** Records provided follows **
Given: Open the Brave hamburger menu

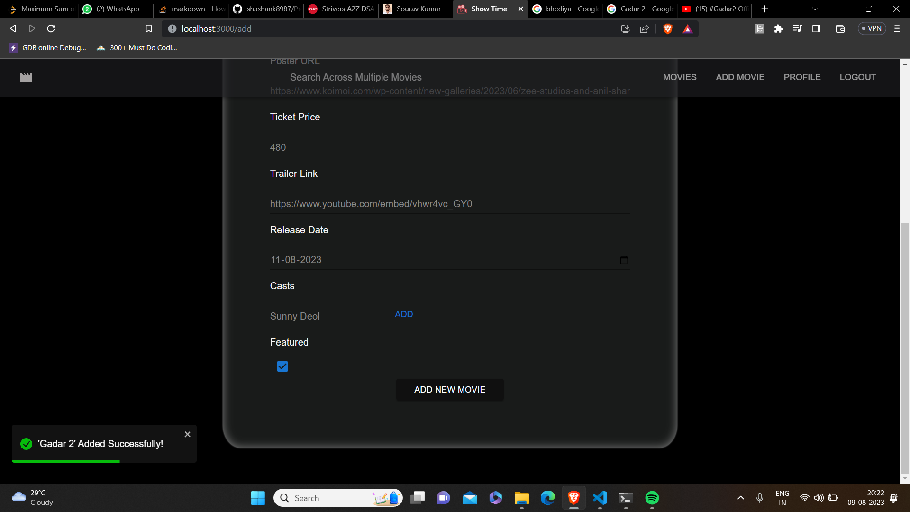Looking at the screenshot, I should point(897,29).
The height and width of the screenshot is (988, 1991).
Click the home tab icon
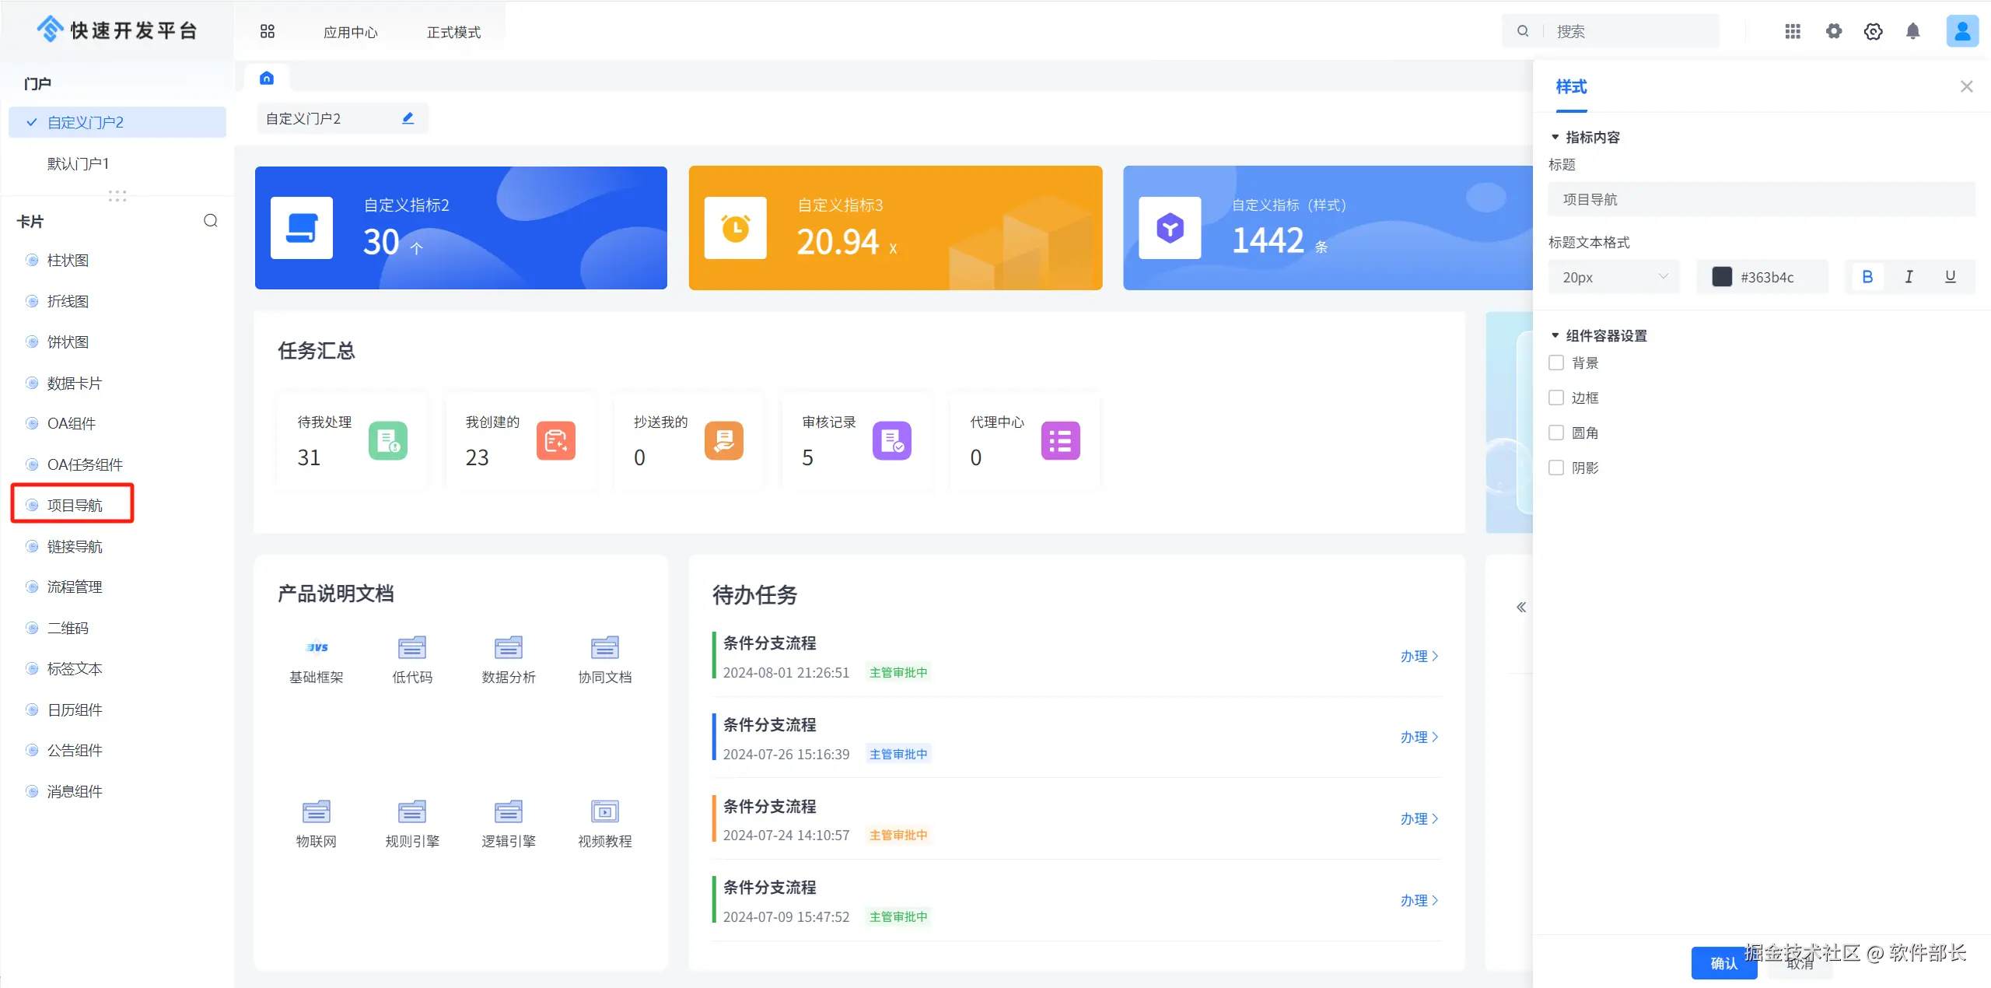click(267, 78)
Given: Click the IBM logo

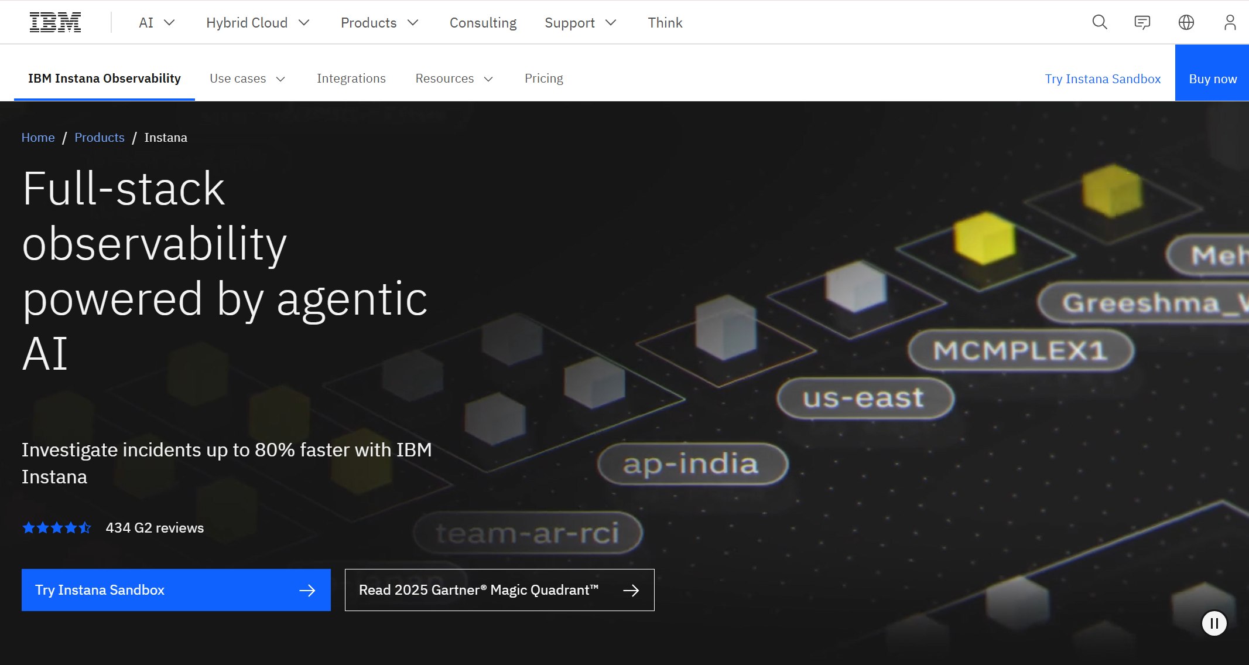Looking at the screenshot, I should tap(55, 22).
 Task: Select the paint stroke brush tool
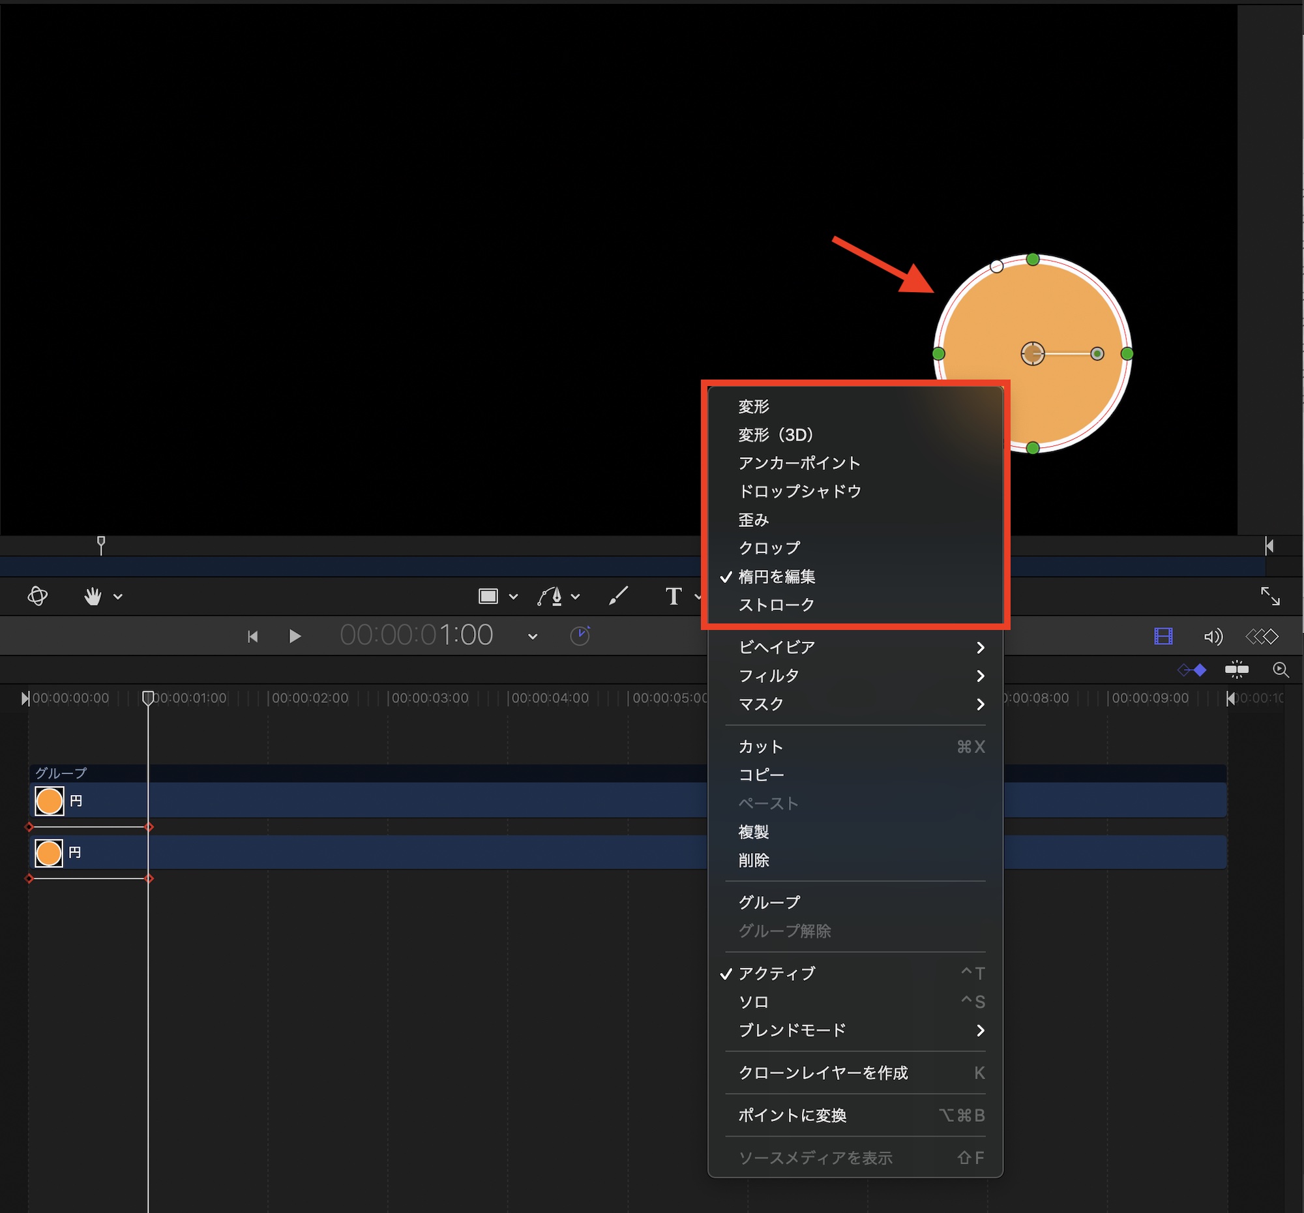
** End of Records provided **
» Work order: An exact copy is needed of every line from the one holding "Click the home tab icon" to the end of the entries above, both ends kept and each picture dropped.

» Answer section:
Click the home tab icon
click(267, 78)
Given: Click the IBM logo

Looking at the screenshot, I should tap(55, 22).
 Task: Select the paint stroke brush tool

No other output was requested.